Yeah, RAM Prices Are Insane Right Now

If you've tried to buy DDR5 recently you already know. A 32GB DDR5-6000 kit - the kind that was going for like $120 last summer - is now sitting at $275-$350 on a good day. I saw a Corsair Vengeance kit on Newegg last week for $340 that I know was $109 in July. It's genuinely absurd.

And 64GB? Don't even look. We're talking $700-$1,000+ for kits that were $220 six months ago. Some people on r/buildapc have been posting their build lists from 2025 vs now and the RAM line item alone is sometimes more than their entire GPU budget was.

This isn't a "wait two weeks and it'll come back down" situation either. It's a full on supply crisis and it's probably going to get worse before it gets better.

So Why Is This Happening?

Short version: AI is eating all the memory chips.

Samsung, SK Hynix, and Micron - basically the only three companies on earth that make DRAM - have been converting their production lines over to HBM (High Bandwidth Memory). That's the specialized stuff that goes into NVIDIA's AI GPUs, the H100s and B200s that every tech company is fighting over.

Here's the thing though. HBM and your regular DDR5 are made in the same factories. Same fabs, same wafers. Every chip they make for Microsoft's AI datacenter is a chip that isn't going into a stick of RAM for your gaming PC. And guess which one has higher profit margins? Yeah.
----
SET PROBLEM:
Rewrite the RAM prices piece, starting at the words "So Why Is This" and ending after "is fighting over.", with "production lines" changed to "manufacturing lines".

[Some lines]
----
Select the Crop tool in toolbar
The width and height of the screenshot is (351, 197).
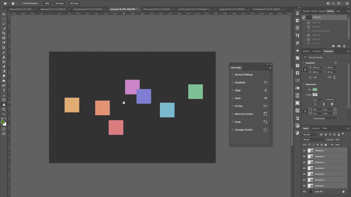tap(4, 33)
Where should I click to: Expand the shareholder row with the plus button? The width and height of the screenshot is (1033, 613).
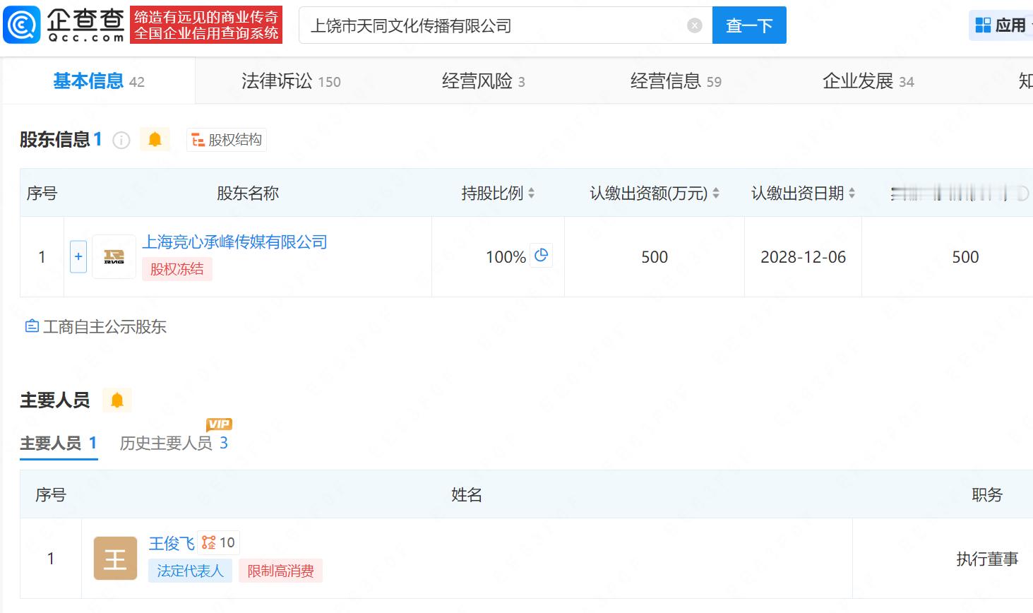[78, 256]
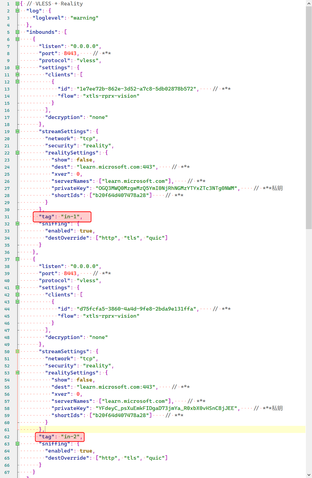Collapse the red-marked "streamSettings" fold on line 50
This screenshot has height=478, width=312.
pyautogui.click(x=17, y=352)
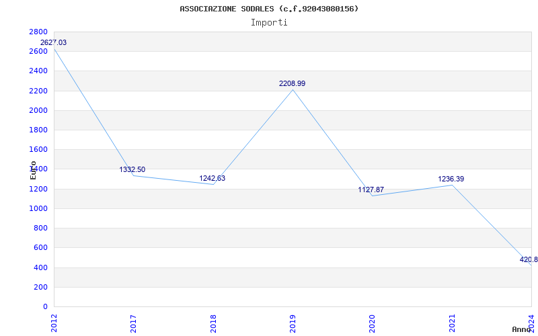Select the 2019 x-axis year label
The height and width of the screenshot is (336, 538).
(x=293, y=323)
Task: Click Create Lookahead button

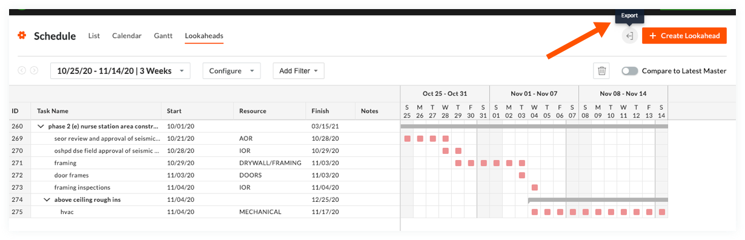Action: coord(684,36)
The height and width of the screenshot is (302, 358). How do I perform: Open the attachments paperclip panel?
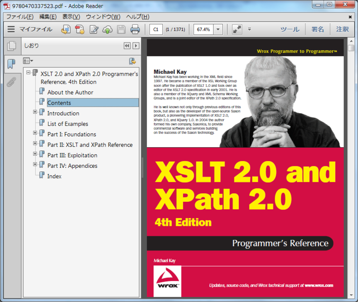[11, 82]
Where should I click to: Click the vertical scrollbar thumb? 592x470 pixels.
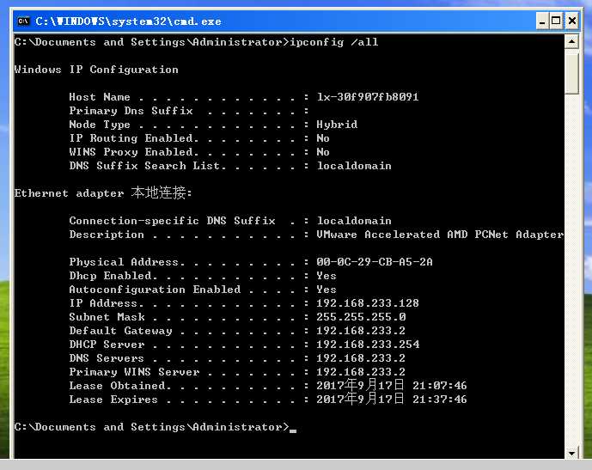click(572, 70)

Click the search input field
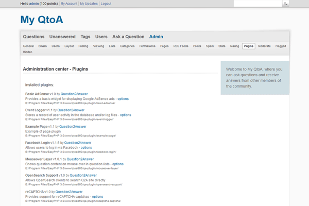tap(257, 4)
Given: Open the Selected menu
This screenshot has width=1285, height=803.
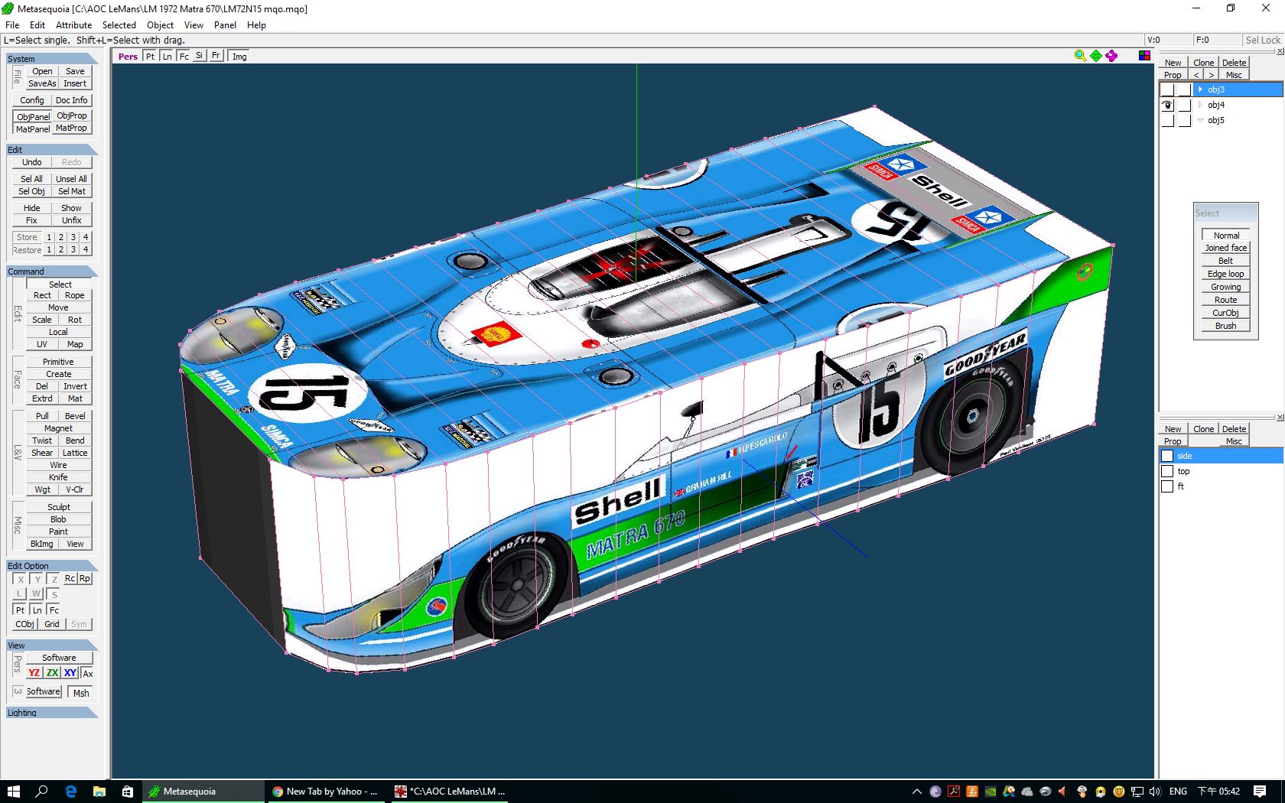Looking at the screenshot, I should click(x=119, y=25).
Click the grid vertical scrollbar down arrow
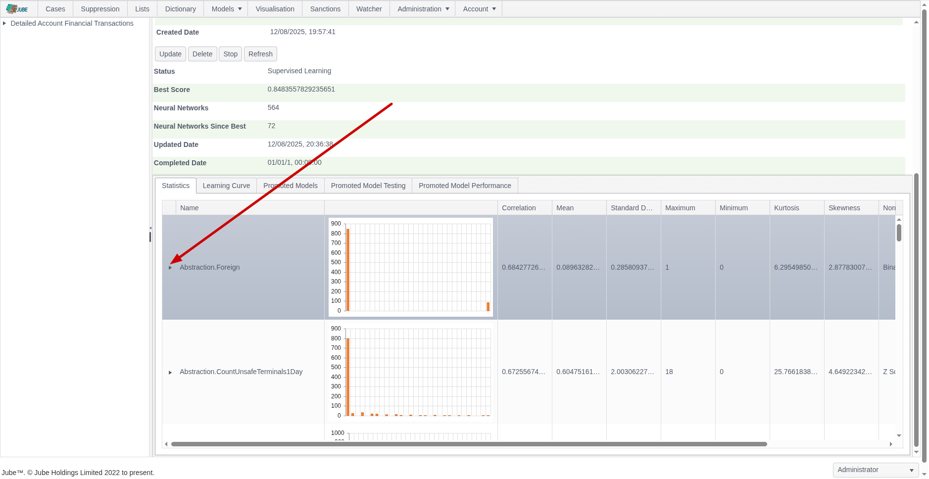The height and width of the screenshot is (479, 929). pos(899,435)
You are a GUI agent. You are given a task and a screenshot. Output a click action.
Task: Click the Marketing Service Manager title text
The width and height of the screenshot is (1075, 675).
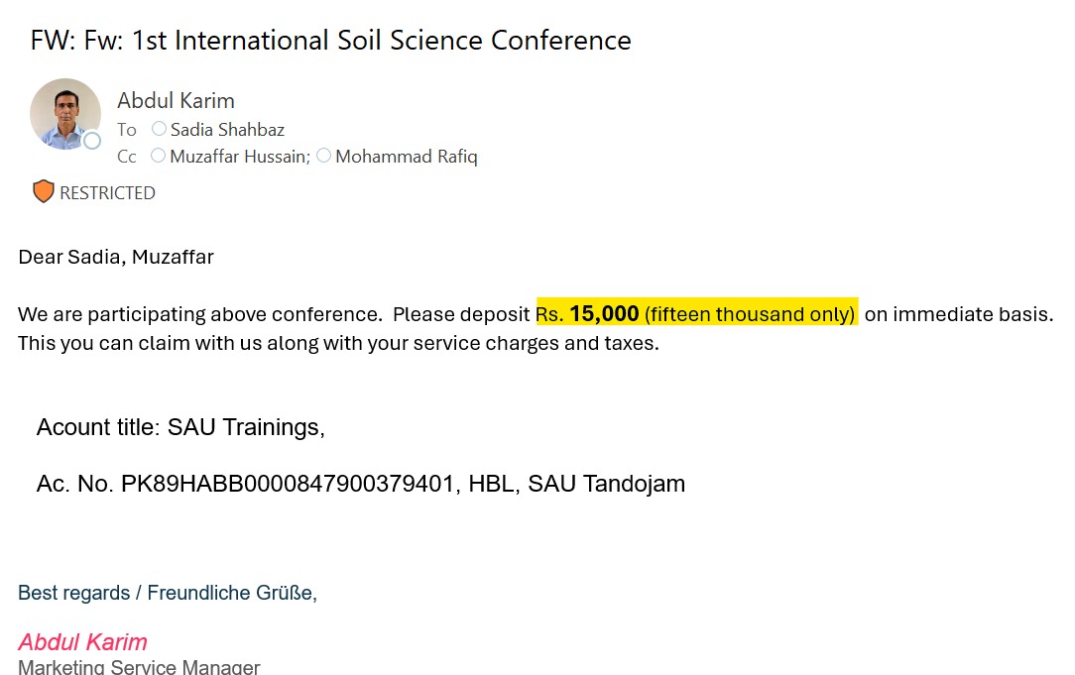coord(139,667)
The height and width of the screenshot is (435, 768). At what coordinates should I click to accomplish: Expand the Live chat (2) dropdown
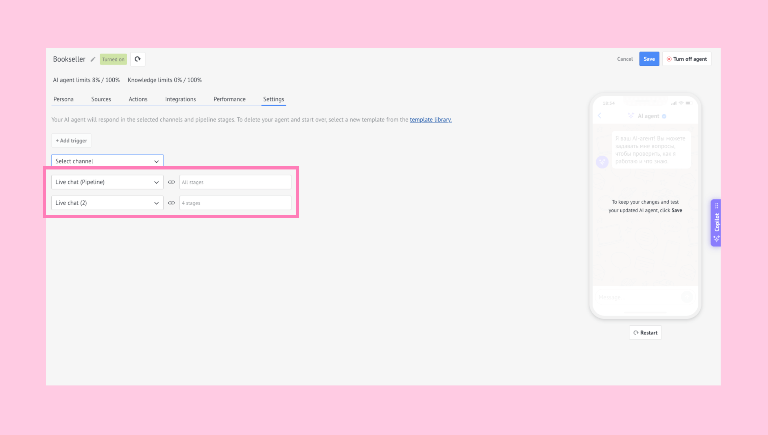point(107,203)
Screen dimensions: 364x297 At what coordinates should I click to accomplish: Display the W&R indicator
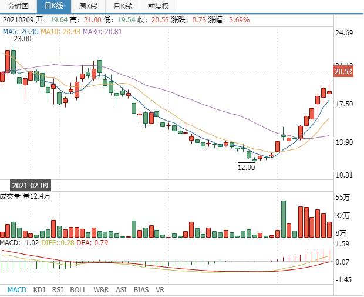(101, 290)
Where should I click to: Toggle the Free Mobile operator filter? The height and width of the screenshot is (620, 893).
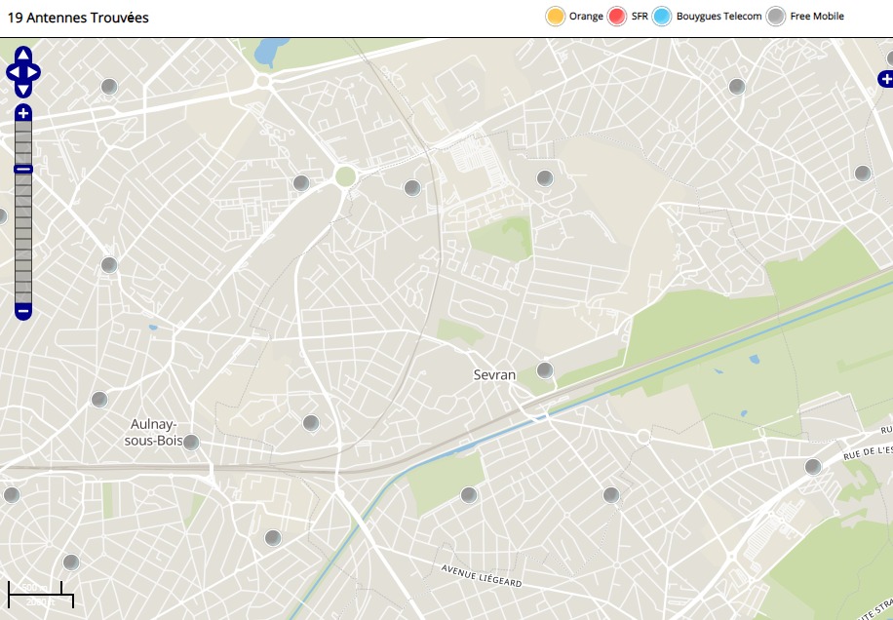click(776, 17)
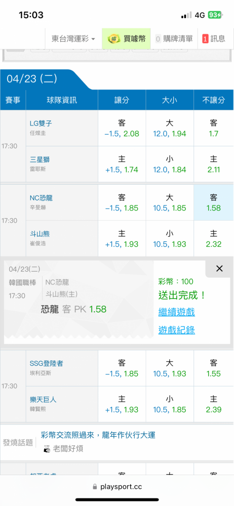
----
FINISHED EXERCISE:
So Why Is This Happening?

Short version: AI is eating all the memory chips.

Samsung, SK Hynix, and Micron - basically the only three companies on earth that make DRAM - have been converting their manufacturing lines over to HBM (High Bandwidth Memory). That's the specialized stuff that goes into NVIDIA's AI GPUs, the H100s and B200s that every tech company is fighting over.